第122話 人間め!

 清澄は、確かにルクスの額を撃ち抜いたはずだった。


 それなのに、ルクスは生きていた。瞳が動き、清澄と目線を合わせると、楽しげに微笑んだ。


「なぜ、死なない」


 さらに引き金を引く。清澄の拳銃から放たれた弾丸が、ルクスの顔面へと向かっていく。だが次の時には、ルクスは横へ大きく移動していた。


「驚くことはないよ。死なないのは、僕が不死身だからさ」

「改造したのか」

「肉体は所詮は“器”。最終的に、僕の記憶と人格さえ生きていれば、どうとでもなる」


 言うやいなや、ルクスは清澄の懐に飛び込んできて、ボディブローを撃ってきた。腹部を強打された清澄は、くの字に折れ曲がり、「グッ」と呻き声を上げる。そのままルクスが拳を振り抜いたため、清澄は吹き飛ばされ、ラウンジの椅子や机を巻き込みながら、書棚へと叩きつけられた。話題の新刊などが並んでいる書棚が清澄の体ごと倒れる。書棚が床に激突する際、棚板が清澄の背中をしたたかに打った。


 痛みをこらえ、清澄はすぐに立ち上がる。


 ルクスはすでに接近している。清澄の首筋目がけて回し蹴りを放ってきた。清澄はガードしようと手を上げたが、間に合わない。またも、清澄は吹き飛ばされた。


「母親を蘇らせ、僕を殺して――それが何になるの?」


 よろめきながら腰を上げた清澄に、飛びかかったルクスは、肘打ちを当ててきた。心臓部に激痛を感じた清澄は、一瞬だけ呼吸困難に陥り、膝をつく。

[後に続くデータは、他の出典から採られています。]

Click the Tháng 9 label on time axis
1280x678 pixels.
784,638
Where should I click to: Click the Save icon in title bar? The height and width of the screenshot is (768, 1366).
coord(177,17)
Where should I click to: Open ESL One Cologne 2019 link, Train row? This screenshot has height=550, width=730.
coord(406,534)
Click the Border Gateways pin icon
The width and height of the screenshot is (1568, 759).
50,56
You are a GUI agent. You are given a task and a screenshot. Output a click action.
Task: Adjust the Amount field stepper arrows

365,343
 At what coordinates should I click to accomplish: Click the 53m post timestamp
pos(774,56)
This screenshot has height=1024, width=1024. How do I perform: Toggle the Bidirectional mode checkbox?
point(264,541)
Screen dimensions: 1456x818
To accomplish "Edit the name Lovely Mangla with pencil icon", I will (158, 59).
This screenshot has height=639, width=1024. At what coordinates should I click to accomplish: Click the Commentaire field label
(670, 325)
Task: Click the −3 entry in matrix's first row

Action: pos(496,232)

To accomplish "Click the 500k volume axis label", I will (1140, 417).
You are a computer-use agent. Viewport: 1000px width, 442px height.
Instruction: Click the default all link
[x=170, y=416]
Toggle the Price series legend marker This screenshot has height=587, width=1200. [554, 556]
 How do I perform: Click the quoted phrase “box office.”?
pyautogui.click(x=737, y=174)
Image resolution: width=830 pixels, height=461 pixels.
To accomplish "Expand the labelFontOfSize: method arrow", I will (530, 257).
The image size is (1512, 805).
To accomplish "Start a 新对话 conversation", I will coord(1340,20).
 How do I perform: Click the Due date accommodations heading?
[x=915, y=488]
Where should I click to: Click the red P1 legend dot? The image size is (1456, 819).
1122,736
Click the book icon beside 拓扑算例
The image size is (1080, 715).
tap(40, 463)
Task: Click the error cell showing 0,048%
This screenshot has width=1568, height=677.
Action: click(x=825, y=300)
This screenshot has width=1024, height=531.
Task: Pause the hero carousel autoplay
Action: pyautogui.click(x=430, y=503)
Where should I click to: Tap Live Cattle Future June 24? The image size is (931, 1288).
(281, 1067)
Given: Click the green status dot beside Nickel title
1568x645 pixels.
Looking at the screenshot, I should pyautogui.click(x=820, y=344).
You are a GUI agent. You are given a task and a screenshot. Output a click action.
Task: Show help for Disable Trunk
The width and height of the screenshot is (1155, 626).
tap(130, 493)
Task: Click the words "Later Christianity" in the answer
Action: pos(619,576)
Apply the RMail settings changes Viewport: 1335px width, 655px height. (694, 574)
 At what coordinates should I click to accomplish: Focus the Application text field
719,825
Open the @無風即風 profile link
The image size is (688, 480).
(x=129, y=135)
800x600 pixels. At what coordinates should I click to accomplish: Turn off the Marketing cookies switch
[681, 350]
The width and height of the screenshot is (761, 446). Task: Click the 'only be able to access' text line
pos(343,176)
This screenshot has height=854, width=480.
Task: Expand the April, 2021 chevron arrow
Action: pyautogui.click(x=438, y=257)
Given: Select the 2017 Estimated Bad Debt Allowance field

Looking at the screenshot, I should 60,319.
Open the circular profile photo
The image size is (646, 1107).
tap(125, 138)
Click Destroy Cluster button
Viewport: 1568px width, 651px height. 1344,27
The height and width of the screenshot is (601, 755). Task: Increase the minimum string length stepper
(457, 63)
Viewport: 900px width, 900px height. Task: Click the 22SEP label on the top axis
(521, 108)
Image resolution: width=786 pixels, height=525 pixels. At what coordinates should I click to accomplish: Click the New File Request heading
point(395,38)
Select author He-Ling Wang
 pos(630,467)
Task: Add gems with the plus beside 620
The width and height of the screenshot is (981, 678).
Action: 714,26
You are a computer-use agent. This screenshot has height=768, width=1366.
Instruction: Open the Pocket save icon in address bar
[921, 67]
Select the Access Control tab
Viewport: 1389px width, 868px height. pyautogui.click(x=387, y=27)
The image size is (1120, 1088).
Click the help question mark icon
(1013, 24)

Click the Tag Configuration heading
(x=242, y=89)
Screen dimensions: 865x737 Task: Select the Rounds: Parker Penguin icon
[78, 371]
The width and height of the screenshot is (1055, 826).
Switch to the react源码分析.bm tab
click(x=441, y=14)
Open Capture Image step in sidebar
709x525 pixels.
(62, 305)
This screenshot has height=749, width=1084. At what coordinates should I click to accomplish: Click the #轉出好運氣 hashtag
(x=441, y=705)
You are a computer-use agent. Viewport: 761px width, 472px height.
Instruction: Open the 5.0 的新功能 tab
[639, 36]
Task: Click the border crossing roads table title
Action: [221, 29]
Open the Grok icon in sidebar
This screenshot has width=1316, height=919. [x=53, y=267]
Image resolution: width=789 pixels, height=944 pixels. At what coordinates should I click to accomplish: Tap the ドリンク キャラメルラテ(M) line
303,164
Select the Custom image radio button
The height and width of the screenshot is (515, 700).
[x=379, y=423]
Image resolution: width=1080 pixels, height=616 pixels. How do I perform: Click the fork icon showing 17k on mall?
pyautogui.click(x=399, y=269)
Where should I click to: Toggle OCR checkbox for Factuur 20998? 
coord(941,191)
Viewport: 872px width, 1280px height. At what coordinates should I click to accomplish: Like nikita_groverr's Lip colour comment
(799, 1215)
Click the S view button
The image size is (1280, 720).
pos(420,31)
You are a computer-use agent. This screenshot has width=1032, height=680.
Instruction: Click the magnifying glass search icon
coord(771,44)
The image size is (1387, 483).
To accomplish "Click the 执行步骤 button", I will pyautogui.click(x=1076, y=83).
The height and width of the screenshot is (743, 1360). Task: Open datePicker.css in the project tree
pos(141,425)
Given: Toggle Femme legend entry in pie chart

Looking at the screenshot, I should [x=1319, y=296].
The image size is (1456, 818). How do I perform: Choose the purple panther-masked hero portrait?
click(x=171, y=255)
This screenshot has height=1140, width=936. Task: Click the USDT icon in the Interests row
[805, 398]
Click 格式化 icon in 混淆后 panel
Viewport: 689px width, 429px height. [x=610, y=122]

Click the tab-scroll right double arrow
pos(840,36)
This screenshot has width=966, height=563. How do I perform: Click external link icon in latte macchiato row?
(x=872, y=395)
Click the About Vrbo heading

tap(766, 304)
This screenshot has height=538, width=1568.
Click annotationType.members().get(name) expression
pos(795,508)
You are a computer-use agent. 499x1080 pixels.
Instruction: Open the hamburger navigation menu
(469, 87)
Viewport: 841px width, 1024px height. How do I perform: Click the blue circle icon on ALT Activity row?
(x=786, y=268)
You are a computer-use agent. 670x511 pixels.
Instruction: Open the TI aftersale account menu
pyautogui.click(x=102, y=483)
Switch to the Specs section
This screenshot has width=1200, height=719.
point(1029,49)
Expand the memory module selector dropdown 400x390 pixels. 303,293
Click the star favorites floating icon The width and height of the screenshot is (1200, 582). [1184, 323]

 清澄の顔面をルクスは蹴り飛ばした。吹き飛んだ清澄は、ラウンジのガラステーブルの上に墜落する。


「生物は死ぬ。人間も死ぬ。あの世なんて人間の作り出した哀しい妄想に過ぎない。いつかは全ての努力が無駄になる日が来る。死ねば全部終わりさ。それでも、微かな幸せにすがって生きようだなんて、本当に愚かで哀れで間抜けな――」


 ルクスは、天井すれすれまで跳躍する。


「だからこそ僕は死を統べる!」


 跳び上がったルクスは、縦に回転して、ガラステーブルの上の清澄に、浴びせ蹴りを打ち込む。ガラステーブルは衝撃に耐えられず、粉々に砕け散り、清澄は床に打ちつけられた。


(生きる、意味……)


 ぼんやりと、清澄は母を思い返した。



 ※ ※ ※ 



 清澄は、8歳の時、どうしても死のことが恐ろしくなり、ご飯も食べられないほど悩んだことがあった。歳の割には難しいことを考える、早熟な子だった。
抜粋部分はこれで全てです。